After recent events, it’s fair to say that Londoners might well be in need of something to make them smile on their journeys around town - which is why we love the new Art of the Underground project, Acts of Kindness.
An idea conceived by artist Michael Landy, Acts of Kindness is a project encouraging anyone who’s ever used the tube - Londoners and visitors alike - to share stories of compassion and generosity shown to them by other passengers. Celebrating those rare moments when silent commuters stop to talk and help each other out, the project’s aim is to examine the rare feeling we get on the London Underground of being ‘connected’ to each other.
Landy, who defines an act of kindness as breaking out of the “bubble” that we disappear into on the tube and “going beyond yourself to acknowledge someone else’s feelings”, takes all the Acts of Kindness stories submitted and develops them into visual artwork displayed at various stations around the Circle Line.
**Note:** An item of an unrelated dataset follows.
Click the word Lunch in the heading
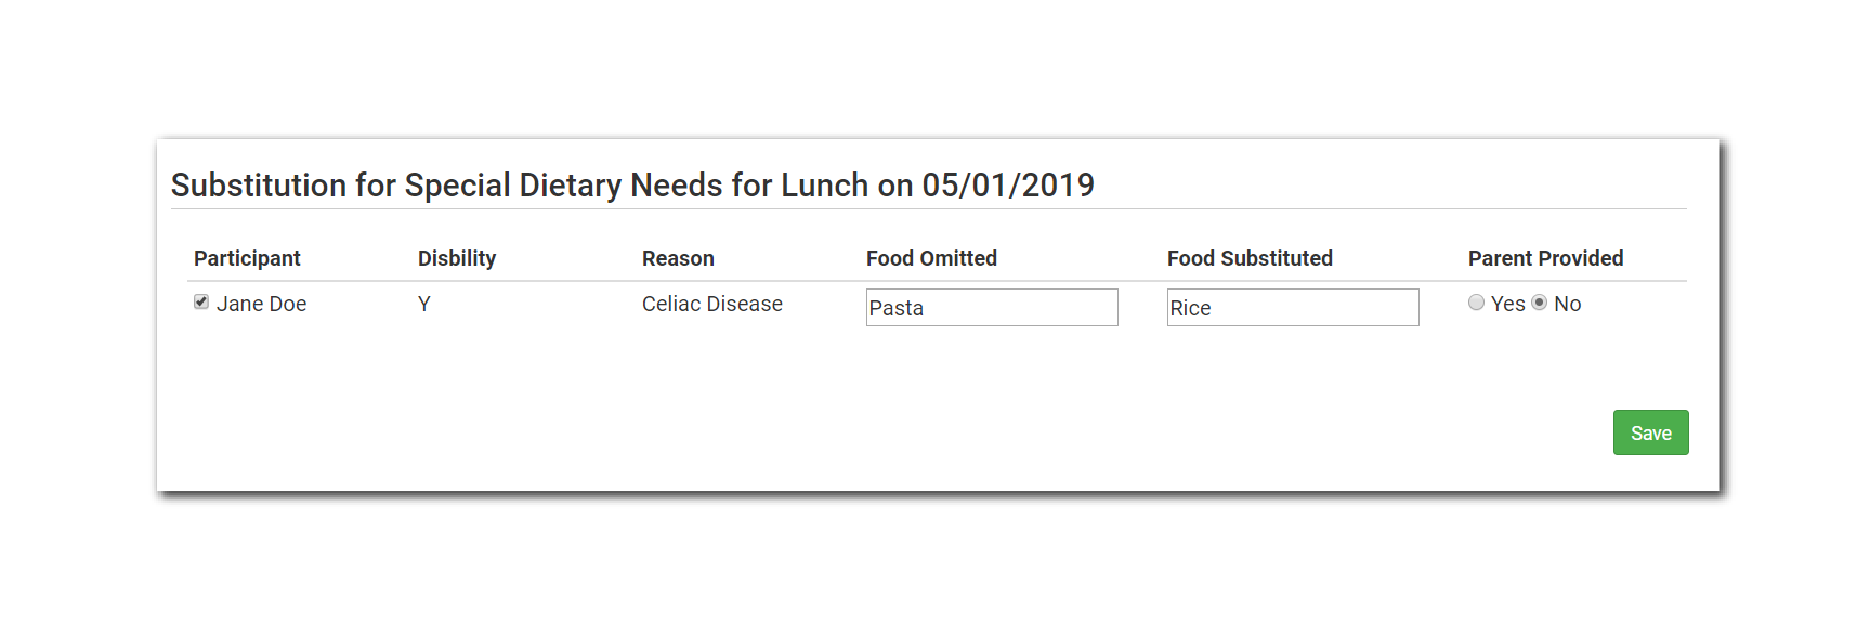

We love reading some of the acts of kindness that have been submitted anonymously to the Art on the Underground site - like this one, which we can all relate to:
I cried on the Victoria line, last Friday. Boy trouble. When I got off at Stockwell a girl of about 22 came running up to me to see if I was OK. She gave me a hug and looked right into my tear soaked eyes and said 'sometimes you just need a hug from a random stranger on the tube.' As she walked off in the opposite direction I realised she was right. She'll never know how much her kindness meant to me.
To read more stories of everyday gestures on the tube that have raised people’s spirits, visit the Acts of Kindness site - and if you’d like to share any encounters you’ve had on the Underground, you can share them with the Acts of Kindness project here. We think it’s a great idea - we might all be in need of showing a little kindness to each other right now!